Fetal Tricuspid Valve Size and Growth as Predictors of Outcome in Pulmonary Atresia With Intact Ventricular Septum

Abstract

OBJECTIVE. Pulmonary atresia with intact ventricular septum is a complex congenital cardiovascular anomaly that frequently requires single ventricle palliation. Fetal diagnosis of pulmonary atresia with intact ventricular septum is common, but the natural history of pulmonary atresia with intact ventricular septum diagnosed in midgestation, predictors of neonatal anatomy, and predictors of biventricular repair have not been determined. The objective of this study was to determine whether the size and rate of growth of the fetal tricuspid valve predict neonatal anatomy and biventricular repair. DESIGN AND RESULTS. Twenty-three fetuses diagnosed with pulmonary atresia with intact ventricular septum between 1990 and 2004 were studied.
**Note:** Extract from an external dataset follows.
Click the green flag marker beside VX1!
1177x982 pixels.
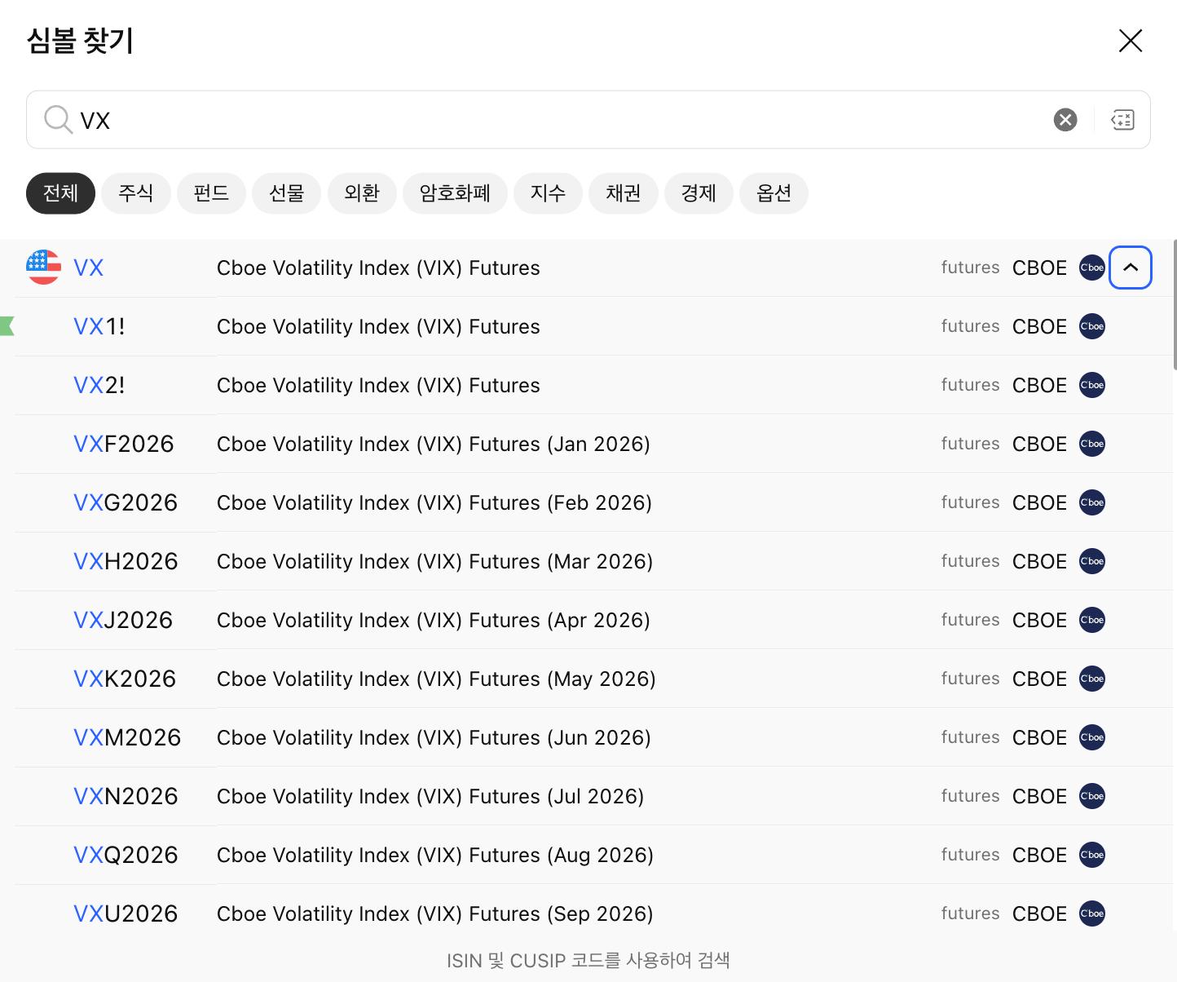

Of 13 fetuses with a midgestation fetal tricuspid valve z score ≤−3, 1 achieved biventricular repair, compared with 5 of 5 with a tricuspid valve z score >−3. Of 13 fetuses with a midgestation fetal tricuspid valve z score ≤−3, 8 were diagnosed postnatally with a right ventricular dependent coronary circulation, compared with none with a tricuspid valve z score >−3. Midgestation and late gestation fetal tricuspid valve z scores correlated with neonatal tricuspid valve z score. The average rate of tricuspid valve growth between mid- and late fetal echocardiograms was significantly lower in patients who did not achieve biventricular repair than in those who did (0.012 ± 0.008 cm per week vs 0.028 ± 0.014 cm per week). CONCLUSIONS. Fetal tricuspid valve z score and rate of growth predict postnatal outcome in pulmonary atresia with intact ventricular septum. These findings may have important implications for prenatal counseling and selection of patients for fetal pulmonary valve dilation.